Fabio Luisi, Generalmusikdirektor des Opernhauses Zürich

Fabio Luisi stammt aus Genua. Er ist Generalmusikdirektor des Opernhauses Zürich, Music Director des Dallas Symphony Orchestra und Chefdirigent des Danish National Symphony Orchestra.
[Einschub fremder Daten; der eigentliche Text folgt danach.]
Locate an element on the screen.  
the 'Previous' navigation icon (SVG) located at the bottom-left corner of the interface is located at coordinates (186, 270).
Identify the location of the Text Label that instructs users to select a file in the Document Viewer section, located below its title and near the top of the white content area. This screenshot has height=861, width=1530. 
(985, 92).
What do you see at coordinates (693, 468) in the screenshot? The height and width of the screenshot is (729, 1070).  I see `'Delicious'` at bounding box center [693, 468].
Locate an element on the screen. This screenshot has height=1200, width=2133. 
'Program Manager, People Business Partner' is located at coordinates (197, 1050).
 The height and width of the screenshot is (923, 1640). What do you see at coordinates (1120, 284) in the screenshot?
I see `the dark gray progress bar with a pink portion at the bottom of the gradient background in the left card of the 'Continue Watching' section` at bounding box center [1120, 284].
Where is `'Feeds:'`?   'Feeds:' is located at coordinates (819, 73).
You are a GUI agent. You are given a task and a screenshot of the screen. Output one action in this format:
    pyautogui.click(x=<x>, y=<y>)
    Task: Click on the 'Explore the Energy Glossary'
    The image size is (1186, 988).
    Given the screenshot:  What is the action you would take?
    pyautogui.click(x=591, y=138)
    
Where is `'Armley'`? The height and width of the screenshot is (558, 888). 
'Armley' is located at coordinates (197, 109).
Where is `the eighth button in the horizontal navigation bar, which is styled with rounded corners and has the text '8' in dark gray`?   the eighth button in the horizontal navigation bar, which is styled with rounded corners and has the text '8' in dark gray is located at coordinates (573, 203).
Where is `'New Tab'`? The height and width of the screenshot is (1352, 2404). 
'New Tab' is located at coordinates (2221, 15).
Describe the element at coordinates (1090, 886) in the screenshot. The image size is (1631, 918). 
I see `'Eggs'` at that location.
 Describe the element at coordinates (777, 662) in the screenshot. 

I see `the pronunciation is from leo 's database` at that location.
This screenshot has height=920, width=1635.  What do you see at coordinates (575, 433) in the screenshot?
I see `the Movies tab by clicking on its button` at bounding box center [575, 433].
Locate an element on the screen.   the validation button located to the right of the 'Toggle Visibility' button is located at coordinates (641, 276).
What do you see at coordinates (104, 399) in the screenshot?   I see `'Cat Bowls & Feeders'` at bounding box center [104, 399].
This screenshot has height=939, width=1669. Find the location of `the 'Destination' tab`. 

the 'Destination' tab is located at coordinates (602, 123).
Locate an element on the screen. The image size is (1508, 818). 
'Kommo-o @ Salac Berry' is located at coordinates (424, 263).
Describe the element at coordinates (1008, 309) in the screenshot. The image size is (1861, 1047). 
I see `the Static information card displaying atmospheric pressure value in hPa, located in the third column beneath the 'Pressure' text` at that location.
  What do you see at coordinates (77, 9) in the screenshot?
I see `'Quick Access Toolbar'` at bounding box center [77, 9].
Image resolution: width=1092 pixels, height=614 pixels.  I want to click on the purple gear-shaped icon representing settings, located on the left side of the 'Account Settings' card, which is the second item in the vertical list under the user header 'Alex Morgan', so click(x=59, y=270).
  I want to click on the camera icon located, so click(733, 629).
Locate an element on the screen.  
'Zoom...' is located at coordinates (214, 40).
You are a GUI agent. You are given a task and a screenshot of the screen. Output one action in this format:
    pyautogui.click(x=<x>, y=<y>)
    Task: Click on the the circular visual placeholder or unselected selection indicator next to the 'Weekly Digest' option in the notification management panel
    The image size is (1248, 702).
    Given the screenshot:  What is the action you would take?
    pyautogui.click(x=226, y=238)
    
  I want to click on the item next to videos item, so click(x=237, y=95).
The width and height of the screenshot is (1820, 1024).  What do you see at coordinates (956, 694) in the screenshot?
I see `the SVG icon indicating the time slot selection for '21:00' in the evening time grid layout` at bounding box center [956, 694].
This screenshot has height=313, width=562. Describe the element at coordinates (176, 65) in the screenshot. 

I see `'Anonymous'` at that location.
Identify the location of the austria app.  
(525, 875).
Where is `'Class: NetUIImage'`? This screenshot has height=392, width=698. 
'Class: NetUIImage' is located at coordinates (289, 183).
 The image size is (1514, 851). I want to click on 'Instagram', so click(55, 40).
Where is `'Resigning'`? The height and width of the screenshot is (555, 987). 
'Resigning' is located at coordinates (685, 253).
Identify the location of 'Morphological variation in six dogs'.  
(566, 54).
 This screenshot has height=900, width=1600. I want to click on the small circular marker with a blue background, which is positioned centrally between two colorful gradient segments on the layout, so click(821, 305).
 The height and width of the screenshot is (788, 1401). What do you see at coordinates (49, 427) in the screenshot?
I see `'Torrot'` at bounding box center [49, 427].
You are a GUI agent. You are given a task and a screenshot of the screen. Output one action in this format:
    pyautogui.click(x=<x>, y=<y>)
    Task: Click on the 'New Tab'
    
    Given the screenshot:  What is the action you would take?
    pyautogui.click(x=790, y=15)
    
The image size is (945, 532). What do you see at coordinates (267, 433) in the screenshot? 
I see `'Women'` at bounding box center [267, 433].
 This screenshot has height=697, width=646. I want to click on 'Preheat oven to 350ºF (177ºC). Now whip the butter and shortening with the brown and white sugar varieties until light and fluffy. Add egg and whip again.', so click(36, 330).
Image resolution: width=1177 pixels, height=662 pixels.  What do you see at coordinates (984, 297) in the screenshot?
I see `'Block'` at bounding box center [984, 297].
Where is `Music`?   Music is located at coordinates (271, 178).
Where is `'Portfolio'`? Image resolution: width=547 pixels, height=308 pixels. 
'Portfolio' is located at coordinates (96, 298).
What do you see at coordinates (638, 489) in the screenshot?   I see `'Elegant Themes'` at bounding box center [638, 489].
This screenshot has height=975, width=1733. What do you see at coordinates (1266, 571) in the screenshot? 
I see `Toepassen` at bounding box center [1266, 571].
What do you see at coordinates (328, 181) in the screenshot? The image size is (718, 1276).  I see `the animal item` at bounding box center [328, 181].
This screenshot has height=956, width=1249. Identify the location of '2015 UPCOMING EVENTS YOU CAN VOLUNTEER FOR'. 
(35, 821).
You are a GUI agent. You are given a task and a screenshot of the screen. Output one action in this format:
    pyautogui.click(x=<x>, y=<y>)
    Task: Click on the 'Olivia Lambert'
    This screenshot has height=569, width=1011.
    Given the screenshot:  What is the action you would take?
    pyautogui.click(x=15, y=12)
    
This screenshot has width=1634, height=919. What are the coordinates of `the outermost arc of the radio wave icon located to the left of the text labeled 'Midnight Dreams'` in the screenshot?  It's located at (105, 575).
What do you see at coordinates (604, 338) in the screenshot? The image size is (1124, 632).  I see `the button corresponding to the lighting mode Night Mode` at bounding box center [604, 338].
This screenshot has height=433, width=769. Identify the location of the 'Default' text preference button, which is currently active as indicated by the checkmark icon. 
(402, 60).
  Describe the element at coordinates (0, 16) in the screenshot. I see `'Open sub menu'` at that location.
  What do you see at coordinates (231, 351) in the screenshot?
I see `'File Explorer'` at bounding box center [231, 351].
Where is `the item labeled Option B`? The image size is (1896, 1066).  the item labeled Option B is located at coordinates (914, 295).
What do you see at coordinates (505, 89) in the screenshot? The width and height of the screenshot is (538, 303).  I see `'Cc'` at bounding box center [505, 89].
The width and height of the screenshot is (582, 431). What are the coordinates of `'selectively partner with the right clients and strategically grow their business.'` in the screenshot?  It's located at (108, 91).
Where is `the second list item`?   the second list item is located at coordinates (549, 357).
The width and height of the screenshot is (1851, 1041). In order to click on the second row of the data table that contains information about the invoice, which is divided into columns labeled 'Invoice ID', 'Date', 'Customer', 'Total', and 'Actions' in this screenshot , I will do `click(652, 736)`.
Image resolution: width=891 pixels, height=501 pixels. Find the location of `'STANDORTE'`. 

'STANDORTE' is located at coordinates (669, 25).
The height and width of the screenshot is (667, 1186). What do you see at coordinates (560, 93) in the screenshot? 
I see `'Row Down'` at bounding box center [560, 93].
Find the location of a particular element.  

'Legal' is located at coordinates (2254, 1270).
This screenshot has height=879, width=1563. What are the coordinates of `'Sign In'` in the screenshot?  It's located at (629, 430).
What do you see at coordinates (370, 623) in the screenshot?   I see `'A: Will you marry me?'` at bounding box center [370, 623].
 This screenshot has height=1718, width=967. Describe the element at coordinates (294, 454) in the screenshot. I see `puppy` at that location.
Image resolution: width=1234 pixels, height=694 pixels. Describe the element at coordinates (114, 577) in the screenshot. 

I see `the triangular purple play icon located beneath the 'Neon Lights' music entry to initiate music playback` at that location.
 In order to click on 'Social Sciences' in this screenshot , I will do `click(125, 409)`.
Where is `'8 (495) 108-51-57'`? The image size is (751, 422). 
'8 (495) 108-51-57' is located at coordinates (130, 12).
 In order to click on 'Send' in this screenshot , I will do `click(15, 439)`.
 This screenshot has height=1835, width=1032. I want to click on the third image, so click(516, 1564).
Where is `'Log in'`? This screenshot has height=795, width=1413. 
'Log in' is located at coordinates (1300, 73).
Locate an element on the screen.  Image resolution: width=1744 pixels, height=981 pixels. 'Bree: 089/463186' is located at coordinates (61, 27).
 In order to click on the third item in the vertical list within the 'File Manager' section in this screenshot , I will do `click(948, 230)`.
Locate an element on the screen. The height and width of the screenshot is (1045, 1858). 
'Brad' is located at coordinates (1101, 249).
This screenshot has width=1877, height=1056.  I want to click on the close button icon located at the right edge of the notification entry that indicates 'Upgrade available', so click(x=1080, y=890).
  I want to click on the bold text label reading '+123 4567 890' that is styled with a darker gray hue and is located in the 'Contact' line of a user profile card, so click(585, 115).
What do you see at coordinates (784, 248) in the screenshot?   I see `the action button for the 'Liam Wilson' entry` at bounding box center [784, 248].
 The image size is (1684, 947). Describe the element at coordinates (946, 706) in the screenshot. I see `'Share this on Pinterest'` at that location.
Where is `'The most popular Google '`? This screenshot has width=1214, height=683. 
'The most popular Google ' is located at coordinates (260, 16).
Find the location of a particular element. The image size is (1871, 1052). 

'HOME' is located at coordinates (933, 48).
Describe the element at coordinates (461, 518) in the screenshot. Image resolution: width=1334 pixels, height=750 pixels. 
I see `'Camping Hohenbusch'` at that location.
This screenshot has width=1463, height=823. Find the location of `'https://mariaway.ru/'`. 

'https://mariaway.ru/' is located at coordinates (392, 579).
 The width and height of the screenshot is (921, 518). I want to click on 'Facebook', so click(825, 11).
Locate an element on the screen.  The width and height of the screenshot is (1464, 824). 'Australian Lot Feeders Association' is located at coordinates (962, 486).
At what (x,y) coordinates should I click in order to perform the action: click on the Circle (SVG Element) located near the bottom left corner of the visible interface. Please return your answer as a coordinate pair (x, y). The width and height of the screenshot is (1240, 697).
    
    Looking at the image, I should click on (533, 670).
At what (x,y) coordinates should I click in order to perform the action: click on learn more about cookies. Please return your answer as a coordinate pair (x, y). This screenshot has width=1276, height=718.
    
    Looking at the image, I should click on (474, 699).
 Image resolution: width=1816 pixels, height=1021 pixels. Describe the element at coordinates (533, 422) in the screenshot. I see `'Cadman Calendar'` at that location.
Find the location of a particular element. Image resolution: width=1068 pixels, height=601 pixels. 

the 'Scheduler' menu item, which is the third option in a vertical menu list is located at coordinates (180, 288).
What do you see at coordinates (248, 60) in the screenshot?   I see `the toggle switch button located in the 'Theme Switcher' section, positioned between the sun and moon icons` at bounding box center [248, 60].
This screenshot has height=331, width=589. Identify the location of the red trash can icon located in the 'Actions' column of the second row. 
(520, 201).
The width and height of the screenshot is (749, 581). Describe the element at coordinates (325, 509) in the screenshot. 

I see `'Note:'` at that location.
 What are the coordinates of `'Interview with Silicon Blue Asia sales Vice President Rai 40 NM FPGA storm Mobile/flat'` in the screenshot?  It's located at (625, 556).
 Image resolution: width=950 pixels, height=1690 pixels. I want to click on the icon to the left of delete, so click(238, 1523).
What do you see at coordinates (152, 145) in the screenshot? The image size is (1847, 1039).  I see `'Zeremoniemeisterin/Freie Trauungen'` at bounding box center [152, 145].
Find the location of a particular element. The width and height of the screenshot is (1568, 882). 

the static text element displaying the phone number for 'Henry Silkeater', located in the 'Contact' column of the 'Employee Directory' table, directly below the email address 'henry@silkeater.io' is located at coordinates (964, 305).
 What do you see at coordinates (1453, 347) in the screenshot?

Von 2011 bis 2017 war Fabio Luisi Principal Conductor der Metropolitan Opera in New York, zuvor Chefdirigent der Wiener Symphoniker (2005-2013), Generalmusikdirektor der Staatskapelle Dresden und der Sächsischen Staatsoper (2007-2010), Künstlerischer Leiter und Chefdirigent des MDR Sinfonieorchesters Leipzig (1999-2007) und Musikdirektor des Orchestre de la Suisse Romande (1997-2002), mit dem er zahlreiche CDs aufnahm (Poulenc, Respighi, Mahler, Liszt, eine Gesamtaufnahme der sinfonischen Werke von Arthur Honegger und Verdis Jérusalem und Alzira). Er ist Musikdirektor des «Festival della Valle d’Itria» in Martina Franca (Apulien) und Gastdirigent renommierter Klangkörper, darunter das Philadelphia Orchestra, das Cleveland Orchestra, das NHK Tokio, die Münchener Philharmoniker, die Filarmonica della Scala, das London Symphony Orchestra, das Concertgebouw Orkest Amsterdam, das Saito Kinen Orchester sowie zahlreiche namhafte Opernorchester. Bei den Salzburger Festspielen trat er mit Richard Strauss’ Die Liebe der Danae und Die Ägyptische Helena hervor. Zu seinen bedeutendsten Dirigaten am Opernhaus Zürich zählen bisher u.a. die Neuproduktionen von drei Bellini-Opern sowie Rigoletto, Fidelio, Wozzeck und Verdis Messa da Requiem. Wichtige CD-Aufnahmen sind Verdis Aroldo, Bellinis I puritani und I Capuleti e i Montecchi, sämtliche Sinfonien von Robert Schumann sowie die Sinfonien und das Oratorium Das Buch mit sieben Siegeln des vergessenen österreichischen Komponisten Franz Schmidt. Ausserdem liegen verschiedene sinfonische Dichtungen von Richard Strauss und eine hochgelobte Aufnahme von Bruckners 9. Sinfonie mit der Staatskapelle Dresden vor. Für die Einspielungen von Siegfried und Götterdämmerung mit dem Orchester der Met erhielt er einen Grammy, 2013 wurde ihm der begehrte italienische Kritikerpreis Premio Franco Abbiati und 2014 der Grifo d’Oro der Stadt Genua verliehen. Er ist Träger des Bruckner-Ringes der Wiener Symphoniker sowie Cavaliere und Commendatore der italienischen Republik. Im 2015 neu gegründeten Label «Philharmonia Records» der Philharmonia Zürich erschienen unter seiner Leitung bisher Werke von Berlioz, Wagner, Verdi, Rachmaninow, Bruckner, Schubert, Rimski-Korsakow und Frank Martin sowie die DVDs zu Rigoletto (Regie: Tatjana Gürbaca), Wozzeck (Regie: Andreas Homoki), I Capuleti e i Montecchi (Regie: Christof Loy), die Messa da Requiem (Regie/Choreografie: Christian Spuck) und Das Land des Lächelns (Regie: Andreas Homoki).